Blackstone’s Menes Chee, one of the founding members of the firm’s tactical opportunities team, left after 15 years with the US alternative-asset manager, according to people with knowledge of the matter.
Chee, 47, departed as Asia head of tac opps after relocating to Hong Kong from New York in February 2021 to take up the regional role, the people said, asking not to be identified because the move hasn’t been publicly announced. A Hong Kong-based spokeswoman for Blackstone declined to comment.
The exit of Chee, one of the longest-serving and senior-most partners at Blackstone, comes at a time when David Blitzer, global head of the division, has been discussing ceding day-to-day responsibilities at the unit and settling into an advisory or chair role, people familiar with the matter said in July. Chee was one of Blitzer’s first three hires, in 2012.
During his stint at the firm, Chee led the multibillion-dollar acquisitions of Fidelity & Guaranty Life in 2017 and Allstate Life Insurance, later rebranded Everlake, in 2021, helping the firm expand its foothold in the insurance industry.

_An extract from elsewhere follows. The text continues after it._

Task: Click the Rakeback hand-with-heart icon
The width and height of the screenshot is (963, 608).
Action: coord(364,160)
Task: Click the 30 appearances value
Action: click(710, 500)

Chee navigated the team through pandemic and oversaw the sale of La Trobe Financial in Australia, Partners Life and Arena Living retirement villages in New Zealand. In July, his tac opps team made a structured equity investment in Symphony Infrastructure Partners, an Australian energy-transition infrastructure-services platform.
Since its founding in 2012, Blackstone’s tactical opportunities division has grown into a unit with US$35 billion ($45.60 billion) of assets. It made bets on growth equity — which typically involves taking stakes in late-stage startups on the verge of profitability — before the firm launched a group dedicated to those deals.